We don’t know for sure how many there are. This source says “one or two,” while this one claims three that may have been the same one sighted different times.
Regardless, the storms were unlike any the occupying force had ever encountered, lifting homes off foundations and tossing men and cannons alike. Accompanying the storm was a driving rain that doused the fires set by the British. Thirty Americans were killed, and an unknown number of Britons.
By the time it cleared, they’d had enough, embarked on their ships and left. The occupation of Washington had lasted only 26 hours.
We’re betting you didn’t know about this odd episode of our military history, so here goes: At the end of the First World War, Canada invaded Russia.

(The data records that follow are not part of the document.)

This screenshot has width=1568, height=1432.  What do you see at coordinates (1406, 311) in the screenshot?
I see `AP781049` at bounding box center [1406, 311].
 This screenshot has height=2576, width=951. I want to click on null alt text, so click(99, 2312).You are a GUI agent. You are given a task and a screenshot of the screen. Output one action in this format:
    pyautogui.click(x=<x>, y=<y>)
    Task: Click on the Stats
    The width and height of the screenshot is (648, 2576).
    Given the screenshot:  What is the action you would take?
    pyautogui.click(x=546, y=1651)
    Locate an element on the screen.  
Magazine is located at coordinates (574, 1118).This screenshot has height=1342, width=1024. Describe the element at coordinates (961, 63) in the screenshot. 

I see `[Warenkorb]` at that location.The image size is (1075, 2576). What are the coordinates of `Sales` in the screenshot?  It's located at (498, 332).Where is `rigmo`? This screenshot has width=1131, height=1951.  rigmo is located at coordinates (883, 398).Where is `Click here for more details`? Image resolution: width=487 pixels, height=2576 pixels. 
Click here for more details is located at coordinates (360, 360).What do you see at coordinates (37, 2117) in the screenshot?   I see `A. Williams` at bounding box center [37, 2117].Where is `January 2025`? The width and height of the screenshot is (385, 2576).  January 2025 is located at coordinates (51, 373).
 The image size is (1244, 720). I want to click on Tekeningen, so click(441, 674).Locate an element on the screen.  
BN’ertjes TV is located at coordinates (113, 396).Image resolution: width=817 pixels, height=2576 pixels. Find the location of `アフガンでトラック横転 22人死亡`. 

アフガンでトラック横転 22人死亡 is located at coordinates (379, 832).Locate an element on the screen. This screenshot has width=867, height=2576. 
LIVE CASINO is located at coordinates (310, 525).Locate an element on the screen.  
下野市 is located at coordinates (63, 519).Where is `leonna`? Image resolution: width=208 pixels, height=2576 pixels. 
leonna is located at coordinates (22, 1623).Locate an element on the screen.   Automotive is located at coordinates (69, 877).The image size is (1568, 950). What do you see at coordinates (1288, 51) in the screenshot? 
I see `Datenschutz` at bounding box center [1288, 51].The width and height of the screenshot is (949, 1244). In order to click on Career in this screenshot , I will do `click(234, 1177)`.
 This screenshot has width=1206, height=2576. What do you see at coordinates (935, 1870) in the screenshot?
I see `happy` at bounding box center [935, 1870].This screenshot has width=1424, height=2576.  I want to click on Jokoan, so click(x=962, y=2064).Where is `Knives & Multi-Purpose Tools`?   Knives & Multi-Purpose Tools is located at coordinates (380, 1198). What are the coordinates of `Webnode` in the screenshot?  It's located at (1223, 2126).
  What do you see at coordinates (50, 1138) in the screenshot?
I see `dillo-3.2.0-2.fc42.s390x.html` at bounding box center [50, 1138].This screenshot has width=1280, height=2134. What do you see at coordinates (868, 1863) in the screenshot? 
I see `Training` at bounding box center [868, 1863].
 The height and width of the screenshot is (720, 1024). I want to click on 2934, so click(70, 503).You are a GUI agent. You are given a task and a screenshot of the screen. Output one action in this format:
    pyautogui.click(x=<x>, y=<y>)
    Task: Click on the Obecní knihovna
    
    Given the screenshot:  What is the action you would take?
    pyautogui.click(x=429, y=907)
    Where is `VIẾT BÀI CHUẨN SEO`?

Source: Library and Archives Canada/Wikimedia Commons.
Yes, really. It happened. Canada loaded more than 4,000 men onto ships in Vancouver and sent them to occupy Vladivostok, the largest town on Russia’s Pacific coast. In wintertime.
The reasons for this were a huge political jumble, a mixture of opening up trade opportunities and wanting to nip the Russian Revolution, led by the Bolsheviks, in the bud (Canada was one of several nations to back anti-Bolshevik forces, part of what historians call the Russian Civil War).
The small force almost never left Vladivostok, mostly patrolling and performing military drill in and out of the city. This source recounts the kind of boredom the troops faced, complete with games and Russian language classes – all while in the midst of the legendarily frigid Siberian winter.
Source: Library and Archives Canada/Wikimedia Commons.
A handful of troops did venture upland to link up with British forces in Omsk, but for the most part, the Canadians saw little combat as they waited out the domestically unpopular mission.
Still, due to a combination of growing insurgent operations and disease, 14 Canadians lost their lives far, far from home, and are buried in Vladivostok (five more were buried at sea).
A strange episode in Canada’s military history, but one that should not be forgotten.